Dataset records:

○ ○ ○ ○ ○ ○ ○

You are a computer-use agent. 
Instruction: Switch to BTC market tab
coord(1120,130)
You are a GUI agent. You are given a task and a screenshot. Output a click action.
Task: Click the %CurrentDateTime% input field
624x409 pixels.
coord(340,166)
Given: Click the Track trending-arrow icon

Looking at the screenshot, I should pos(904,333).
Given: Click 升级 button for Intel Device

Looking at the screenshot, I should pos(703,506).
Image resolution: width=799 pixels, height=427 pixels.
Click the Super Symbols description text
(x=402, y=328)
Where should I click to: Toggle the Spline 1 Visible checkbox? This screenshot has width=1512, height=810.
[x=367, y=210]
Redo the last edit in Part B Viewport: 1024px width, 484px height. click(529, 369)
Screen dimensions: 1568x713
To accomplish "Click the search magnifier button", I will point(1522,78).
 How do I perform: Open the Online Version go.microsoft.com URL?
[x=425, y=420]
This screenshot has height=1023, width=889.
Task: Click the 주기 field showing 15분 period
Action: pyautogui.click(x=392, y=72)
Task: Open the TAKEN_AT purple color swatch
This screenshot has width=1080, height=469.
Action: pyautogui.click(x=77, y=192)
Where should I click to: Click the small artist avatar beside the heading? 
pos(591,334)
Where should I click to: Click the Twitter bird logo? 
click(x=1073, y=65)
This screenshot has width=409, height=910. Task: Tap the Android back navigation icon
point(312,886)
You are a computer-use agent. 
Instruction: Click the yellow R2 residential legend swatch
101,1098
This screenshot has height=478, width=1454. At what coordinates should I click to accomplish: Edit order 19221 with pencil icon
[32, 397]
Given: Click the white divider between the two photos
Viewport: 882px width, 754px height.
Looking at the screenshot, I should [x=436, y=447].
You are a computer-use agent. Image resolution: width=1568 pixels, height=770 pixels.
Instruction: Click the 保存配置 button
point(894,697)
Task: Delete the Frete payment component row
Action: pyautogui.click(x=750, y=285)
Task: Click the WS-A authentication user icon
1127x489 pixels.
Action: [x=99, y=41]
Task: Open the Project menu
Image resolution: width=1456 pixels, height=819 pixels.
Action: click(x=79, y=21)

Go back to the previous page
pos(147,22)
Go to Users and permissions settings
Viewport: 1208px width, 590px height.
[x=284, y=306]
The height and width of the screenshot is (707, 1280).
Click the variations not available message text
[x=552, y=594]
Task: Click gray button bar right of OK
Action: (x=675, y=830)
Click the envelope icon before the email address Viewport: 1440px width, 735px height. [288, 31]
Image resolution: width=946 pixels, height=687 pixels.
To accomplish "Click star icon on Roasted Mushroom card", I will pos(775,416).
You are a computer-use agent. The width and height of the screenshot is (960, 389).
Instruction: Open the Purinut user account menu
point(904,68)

○ ○ ○ ○ ○ ○ ○

Begin with the line that contains "The height and" and print each line exactly until the data ends, including the last line.

Exercise solution:
The height and width of the screenshot is (707, 1280).
Click the variations not available message text
[x=552, y=594]
Task: Click gray button bar right of OK
Action: (x=675, y=830)
Click the envelope icon before the email address Viewport: 1440px width, 735px height. [288, 31]
Image resolution: width=946 pixels, height=687 pixels.
To accomplish "Click star icon on Roasted Mushroom card", I will pos(775,416).
You are a computer-use agent. The width and height of the screenshot is (960, 389).
Instruction: Open the Purinut user account menu
point(904,68)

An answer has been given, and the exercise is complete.